Candesartan targeting of angiotensin II type 1 receptor demonstrates benefits for hypertension in pregnancy via the NF-κB signaling pathway

Hypertensive disorders may be a complication of pregnancy and are characterized by the high blood pressure. Evidence suggests that alterations in the renin-angiotensin-aldosterone system and the sympathetic nervous system are associated with gestational hypertension. Angiotensin II type 1 receptor (Ang-IITR) is a potential target in the progression of gestational hypertension. Candesartan is selective Ang-IITR antagonist that may act against vasoconstriction and reduces peripheral vascular resistance. The aim of the present study was to evaluate the efficacy of Candesartan and the underlying molecular mechanism of the nuclear factor-κB (NF-κB) signaling pathway in the progression of gestational hypertension in a mouse model.
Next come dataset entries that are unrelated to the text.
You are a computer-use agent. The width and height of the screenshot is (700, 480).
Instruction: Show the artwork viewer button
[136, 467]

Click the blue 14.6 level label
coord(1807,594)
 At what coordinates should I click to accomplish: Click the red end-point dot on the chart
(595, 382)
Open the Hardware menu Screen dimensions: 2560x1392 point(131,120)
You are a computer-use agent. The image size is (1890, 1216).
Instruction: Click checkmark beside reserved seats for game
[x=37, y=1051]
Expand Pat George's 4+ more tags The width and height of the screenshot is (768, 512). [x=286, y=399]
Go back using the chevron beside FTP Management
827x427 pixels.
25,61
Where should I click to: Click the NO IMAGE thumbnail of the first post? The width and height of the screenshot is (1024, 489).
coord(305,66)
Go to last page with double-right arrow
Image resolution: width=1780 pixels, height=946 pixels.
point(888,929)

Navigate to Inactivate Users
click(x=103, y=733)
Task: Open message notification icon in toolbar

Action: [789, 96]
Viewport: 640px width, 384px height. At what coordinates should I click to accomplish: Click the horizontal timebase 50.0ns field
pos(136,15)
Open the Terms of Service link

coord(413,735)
Expression and activity of Ang-IITR was evaluated in a mouse model of gestational hypertension prior to and post-treatment of Candesartan both in vitro and in vivo. It was determined whether Candesartan treatment reduces higher blood pressure activated the renal renin-angiotensin system and a prognostic marker, soluble endoglin, and its associated gene in mice with gestational hypertension. Angiotensin-converting enzyme plasma levels and activity were also evaluated in the present study. Cytoplasmic and nuclear immunostaining of NF-κB and associated proteins transforming growth factor β (TGF-β) and endoglin was enhanced in vascular endothelial cells and mice with gestational hypertension. Soluble fms-like tyrosine kinase 1 (sFlt-1), insulin resistance homeostasis model assessment score and associated cardiovascular risk factors also were measured. Results demonstrated that angiotensin and Ang-IITR expression levels were upregulated in mice with gestational hypertension and were downregulated by Candesartan treatment. Renal renin-angiotensin and soluble endoglin were also improved in mice in the Candesartan-treated group. In addition, Candesartan treatment enhanced NF-κB activity, as well as TGF-β and vascular endothelial growth factor expression which led to improved levels of sFlt-1, insulin resistance homeostasis and associated cardiovascular risk factors. Gestational hypertension was markedly improved by treatment of Candesartan compared with the control. In conclusion, the findings of the present study suggested that the NF-κB signaling pathway may be involved in with Candesartan-mediated Ang-IITR for the treatment of gestational hypertension.